Dvc: config: set cache per project at a global/system level

Created on 2 Sep 2020  路  13Comments  路  Source: iterative/dvc

Our team starting use DVC, working on different projects and different machines using some shared servers - (large # of cpu/gpu/memory, etc..)

The shared cache config is somewhat cumbersome - as its specific to a group of repos... One set of projects and remotes will use one cache, and another set would use a different cache, as there are different restrictions on data and who has access to the information. We have specifically used dvc.local to assign cache.dir to keep path/machine specific attributes out of git; however, this does mean that folks must remember to set the local cache.dir whenever they clone or setup a new training project w/dvc import (otherwise they end up creating a copy of the data). Users could set global - but this is cumbersome working with different caches and different projects (set/unset/etc/get wrong!).

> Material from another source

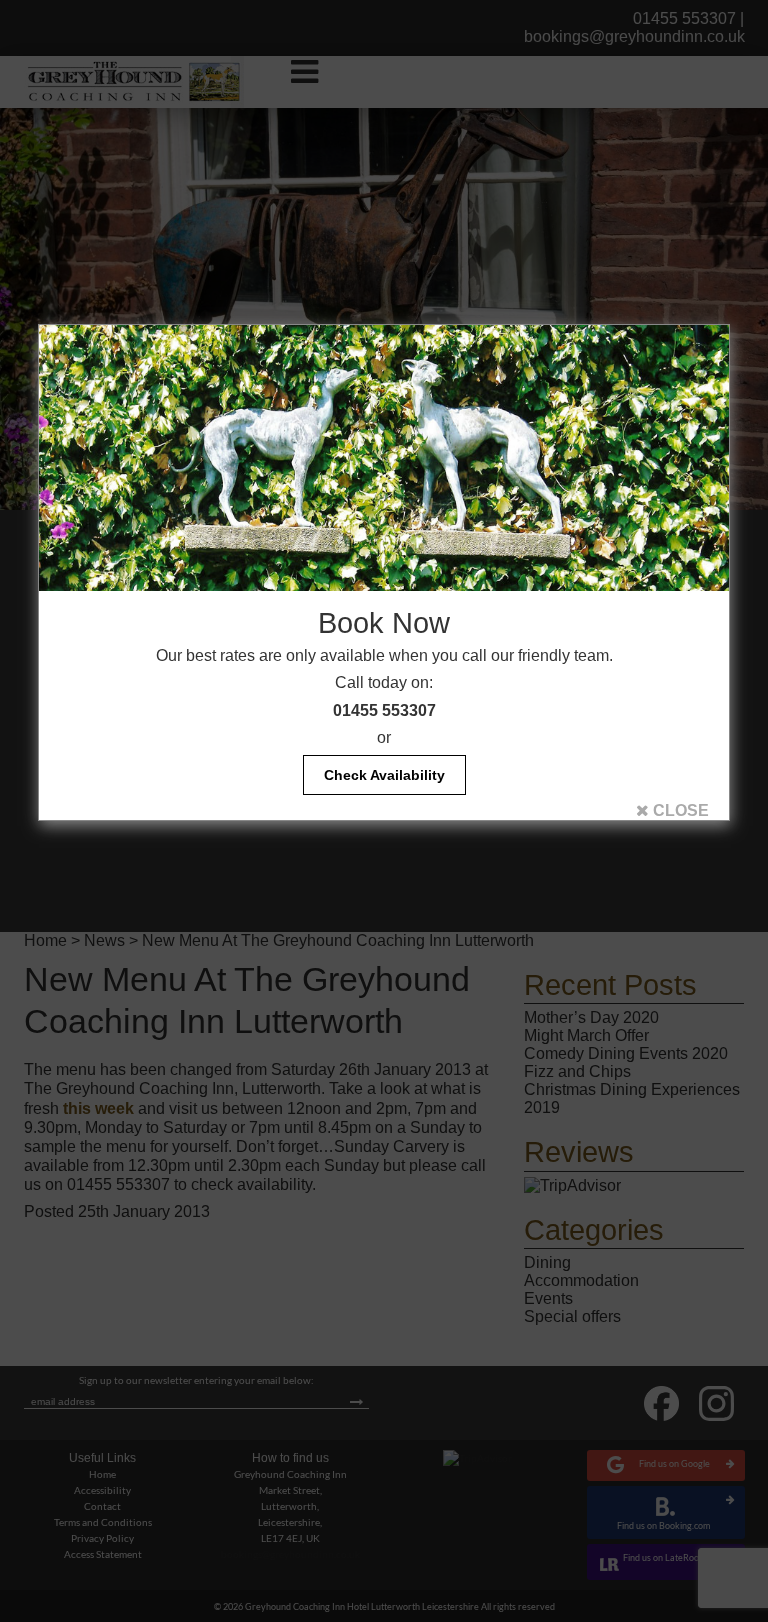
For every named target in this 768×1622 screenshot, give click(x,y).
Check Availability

What might be nice - if the cache could be configured based on the remote... This way a system and or global configuration could associate the correct shared cache dir.

somewhat better global config:
['remote "prject_a"']
url = s3://dvc-bucket/datasets/project_a_dataset
endpointurl = https://some.endpoint.com
profile = some-profile
cache_dir = "/project_a/shared_dvc/cache

Even better would be to allow configuration based on url matching, avoiding the need for a any remote or profile naming convention... This could enable the use of a system or global config that has bucket specific settings... as the bucket itself defines access control, and already implies a grouping of what data might be shared in a cache.

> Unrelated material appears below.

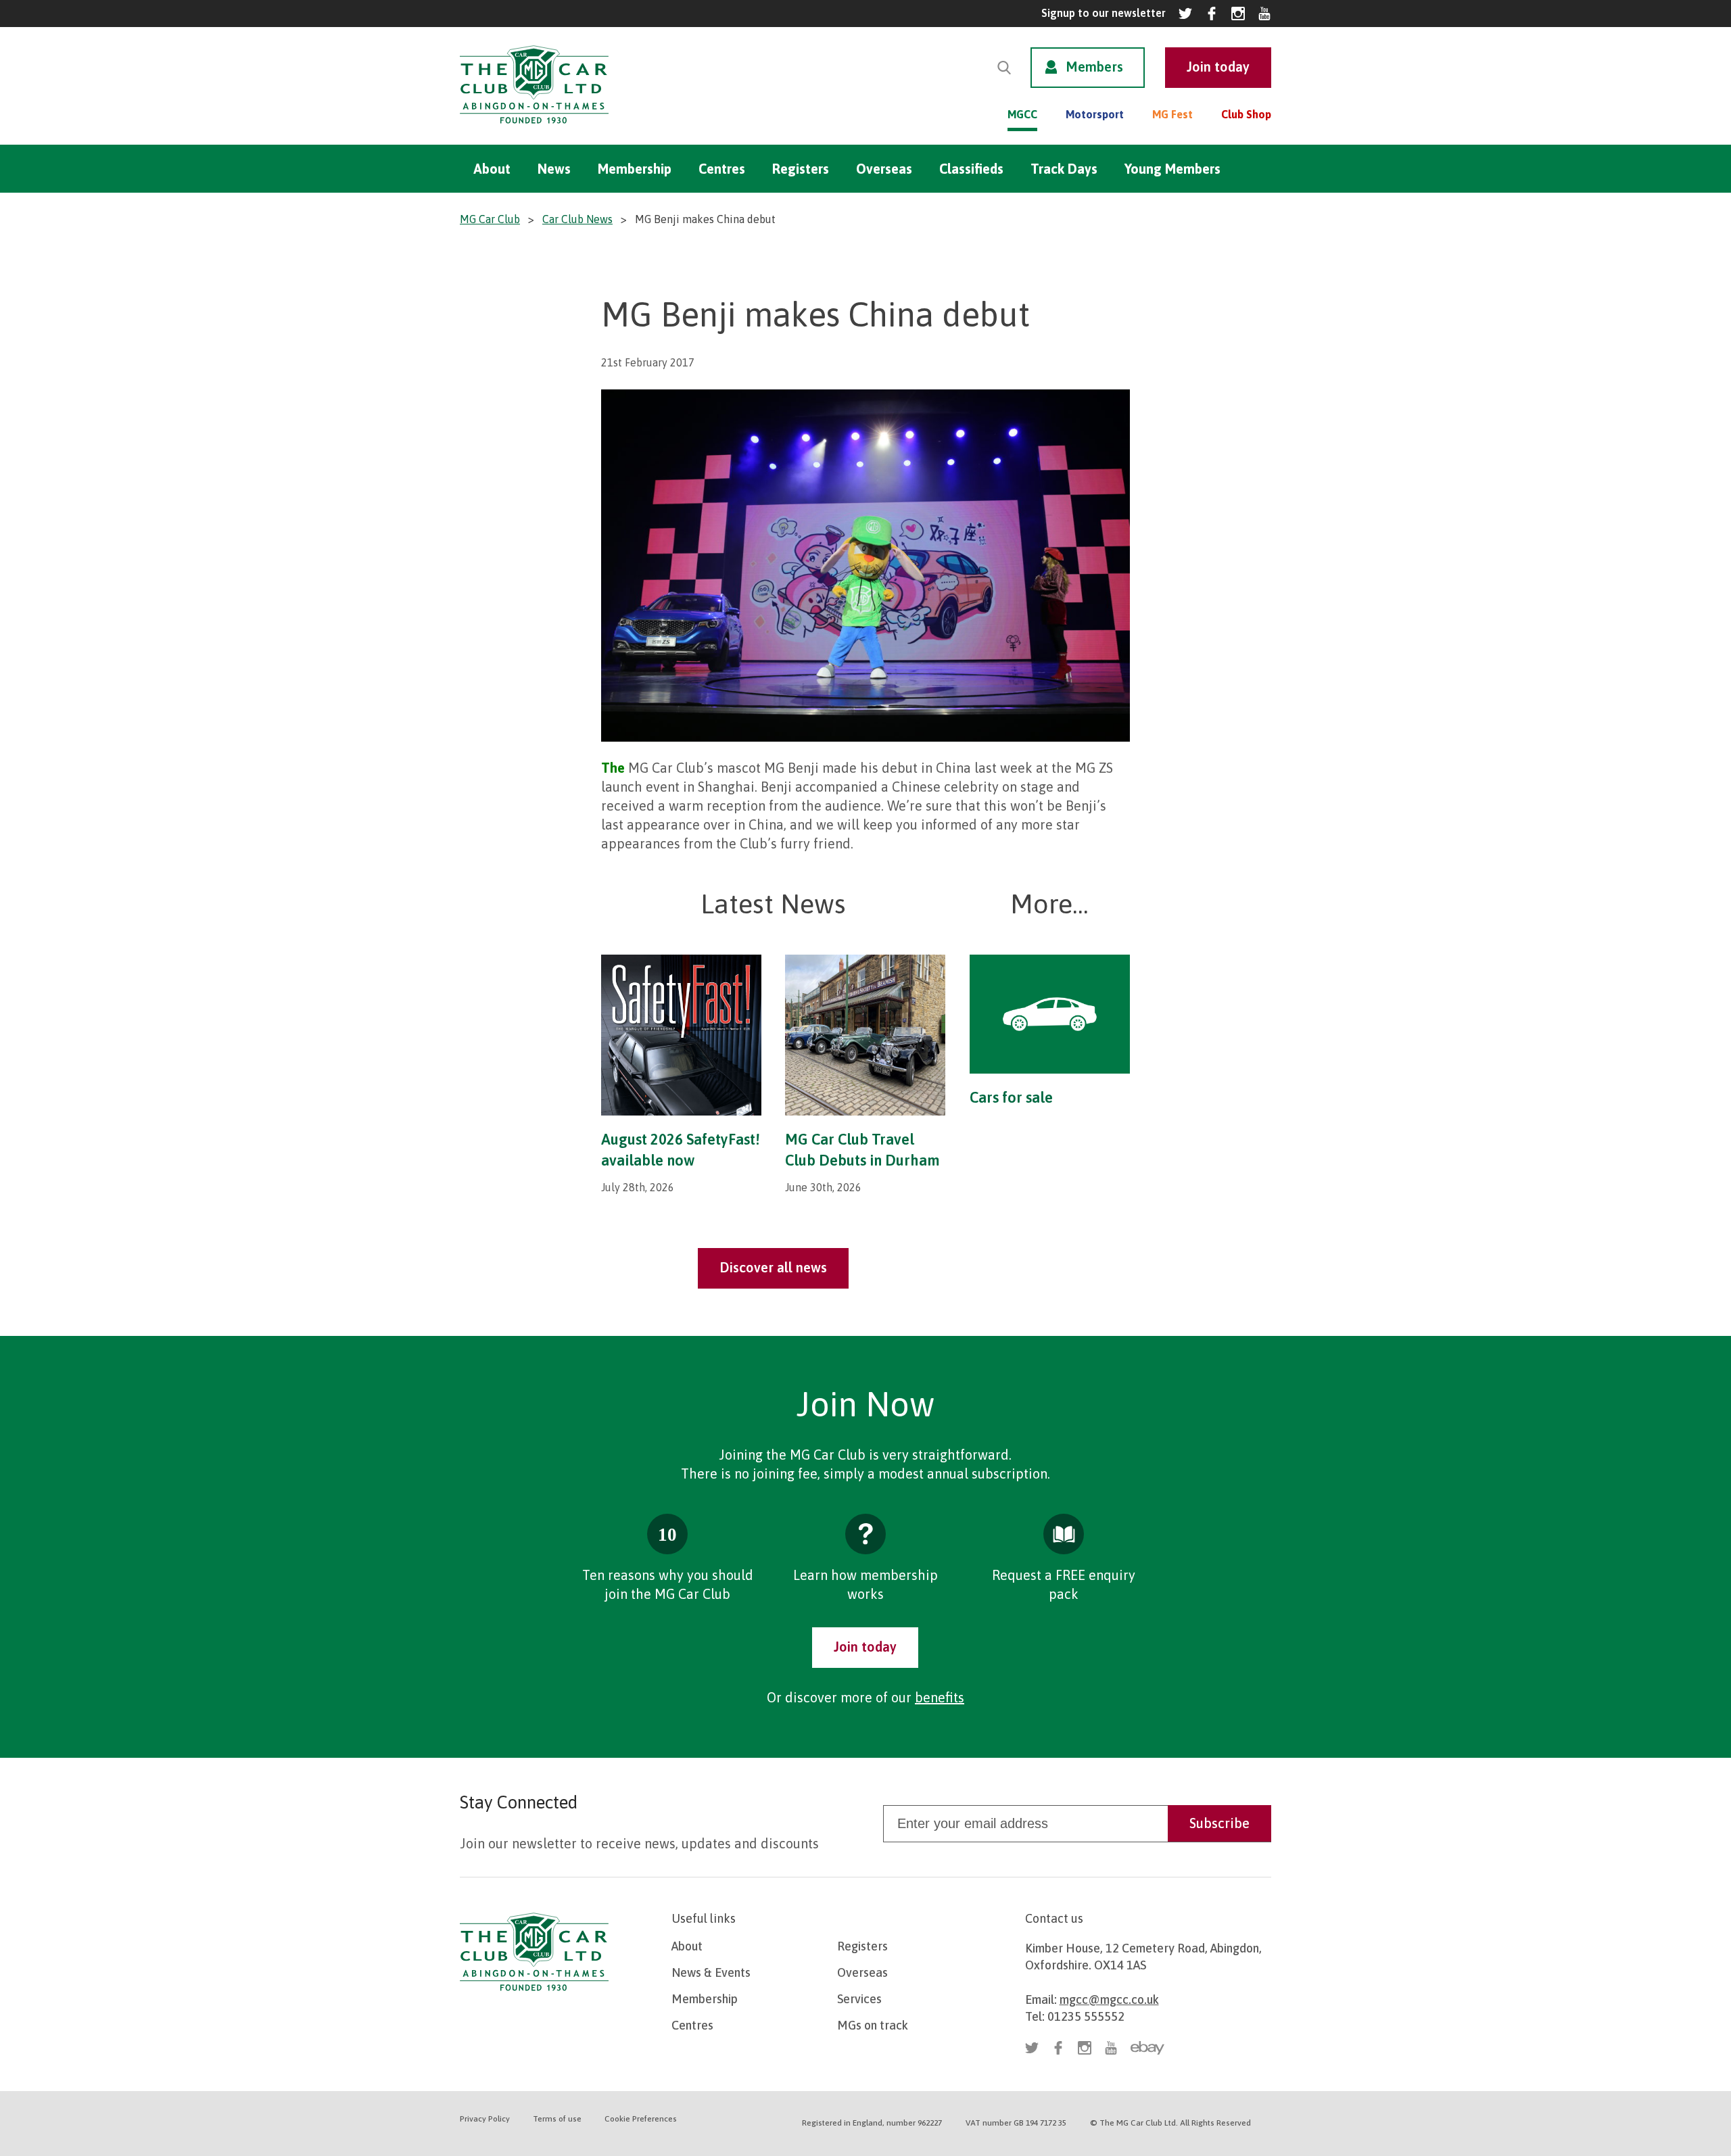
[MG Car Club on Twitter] (1185, 13)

even better system or global config:
['remote "s3://dvc-bucket-a/datasets/*"']
cache_dir = "/project_a/shared_dvc/cache
profile = some-profile

['remote "s3://dvc-bucket-b/*"']
cache_dir = "/project_b/shared_dvc/cache
profile = some-profile

feature request

All 13 comments

@wdixon thanks! Few questions here:

  • How do you define which remote to use per project? Do you save the name in the project's config? As a workaround for configuring cache locations, I guess, you can come up with a convention around cache locations (using symlinks to actual location if needed) and save those into the project's config, WDYT? Something like - for a remoteA we always have /mnt/cache/remoteA.

  • How will the default DVC caching mechanism (when you run dvc add, dvc run, etc) pick which cache to use? The one attached to the default remote? Does it mean we'll need to add --remote to those commands as well?

  • It feels that this can be a bit more general problem. Let's say we have a project with some configuration, name, etc - we can come up with a mechanism to match it in the config and override settings. In you case we would be matching based on the default remote path/name. I wonder if there are some similar mechanism in git, or some other tools?

We are pretty new to DVC - so perhaps there is a better way to do things... Currently, each project saves the remote definition in the .dvc/config... The way we envision using these - is defining a curated dataset that is effectively a "data registry"... A separate git/dvc project would define a particular network architecture and import one or more subsets of data registry projects required to do the training and track the model provenance.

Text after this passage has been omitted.